Depuis trois semaines, les représentants de la FNB au sein des commissions de cotations refusent de valider les cotations et demandent d'en suspendre la publication. Cédric Mandin, secrétaire général adjoint de la FNB, président de la section engraissement de la FNB explique la situation. Interview.

Quelles sont les raisons de ce mouvement ?
Cédric Mandin :
Depuis plusieurs mois, nos représentants dans les Commissions de Cotations constatent qu’il n’y a plus de relation entre la situation générale du marché et les prix exprimés par le réseau des cotations. Le rapport de l’offre et de la demande n’est plus traduit dans les prix. Quand, par exemple, la demande est dynamique et l’offre contenue, on devrait enregistrer une hausse des prix et ce n’est plus le cas. Par ailleurs cette perception est confirmée par des opérateurs d’aval qui expriment le même constat : les cotations ne sont plus le reflet exact du marché.

Mais ce n’est pas la suspension de la publication des cotations qui réglera le problème ?
C.M. : Nous n’avons à notre disposition aucun moyen d’investigation. Notre action vise à faire prendre conscience aux pouvoirs publics qu’il y a quelque chose qui ne tourne plus rond dans le monde des cotations. Le rôle de la puissance publique ne peut se limiter à la collecte des informations prix et à la publication des cotations. Il faut avoir un regard critique sur les résultats obtenus. La chaîne informatique fonctionne correctement, ce n’est pas là la sujet. Il faut travailler d’une part sur la qualité des données collectées, et d’autre part sur les mécanismes de formation du prix.

Et vous, vous avez des explications ?
C.M. : Nous avons saisi le ministre de l'agriculture qui s’est engagé lundi dernier à diligenter une enquête sur le sujet. Au-delà des plus-values filières, il est évoqué par exemple la pratique des compléments de prix qui ne sont pas intégrés aux prix collectés par le réseau des cotations. C’est à expertiser car ce sujet est régulièrement cité. Et si c’est le cas, il faut évaluer l’impact de cette pratique sur les cotations et y remédier le plus rapidement possible. On évoque également la déconnexion opérée entre les cotations et les prix d’achat des GMS. La cotation n’est plus la référence pour ces dernières. En effet, il se confirme que la demande s’oriente de plus en plus vers du catégoriel (du muscle) dont le prix est fixé par appel d’offre.
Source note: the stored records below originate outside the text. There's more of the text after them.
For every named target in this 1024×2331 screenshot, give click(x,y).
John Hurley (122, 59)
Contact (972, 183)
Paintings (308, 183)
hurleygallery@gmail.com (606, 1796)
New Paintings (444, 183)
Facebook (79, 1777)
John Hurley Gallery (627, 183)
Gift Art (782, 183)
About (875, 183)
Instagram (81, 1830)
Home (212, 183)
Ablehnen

Mais cela n’explique pas toutefois le différentiel perçu entre prix pratiqué et cotations ! Les pouvoirs publics doivent se mobiliser rapidement et être efficaces.
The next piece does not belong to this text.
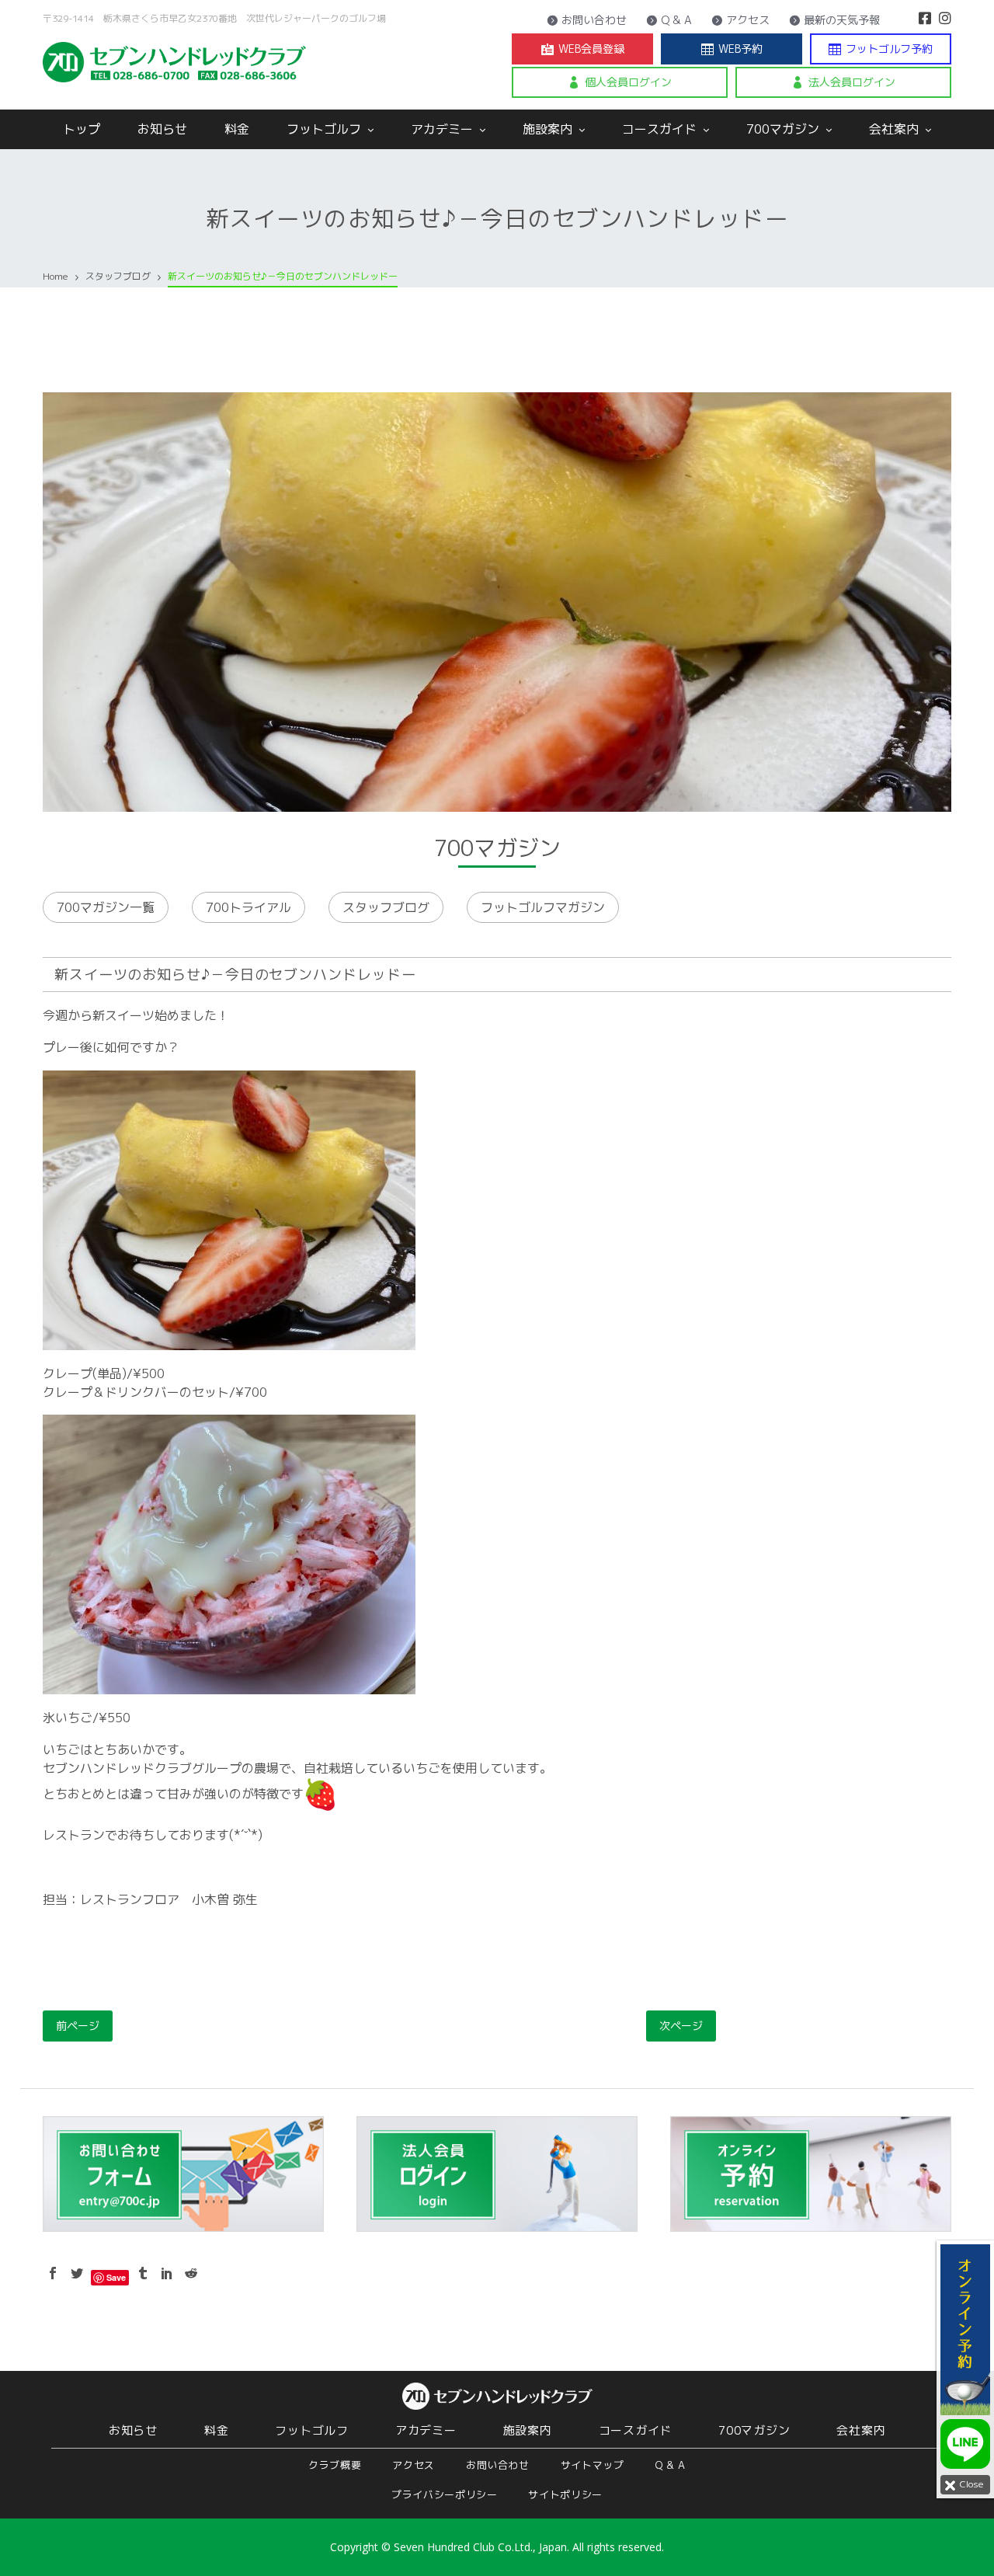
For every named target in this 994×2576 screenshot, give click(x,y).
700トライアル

Qu’attendez-vous à court terme ?
C.M. : Notre slogan c’est « d’abord le prix » car c’est le seul moyen de préserver notre potentiel de production par une rémunération correcte du travail et des capitaux investis. Ce doit être gagnant pour tous les maillons de la filière, sinon on obère l’avenir.





L'acte de détresse d'un éleveur



Un producteur de viande bovine du département de l'Orne, Thierry Thomas a engagé une grève de la faim le 5mai devant l'abattoir Gacé du Groupe Bigard. Cet engraisseur de jeunes bovins exprime par ce geste désespéré sa détresse face à la détérioration de la situation économique de son exploitation, avec un prix non rémunérateur payé par les abatteurs. Le secrétaire général de la FNB, Pierre Vaugarny s'est rendu sur place pour lui exprimer le soutien de la fédération, et souligner que la FNB mettra tout en œuvre pour trouver des solutions à très brève échéance. La FDSEA de l'Orne a organisé une présence et un appui permanent aux côtés de cet éleveur, pour le soutenir, veiller à sa situation et agir pour qu’il ne se mette pas en danger. La FNB avait informé le ministre de l'agriculture lors de son entretien du 4 mai de ce geste de désespoir, révélateur de la crise économique profonde dans la production bovin-viande. Depuis plus d’un an, la FNB alerte avec force l'aval de la filière et les pouvoirs publics d’un état de crise qui impose des réactions sans délai. « Notre action à Venarey est aussi une sorte de soutien à cet éleveur » commente le Côte d'orien, Dominique Guyon.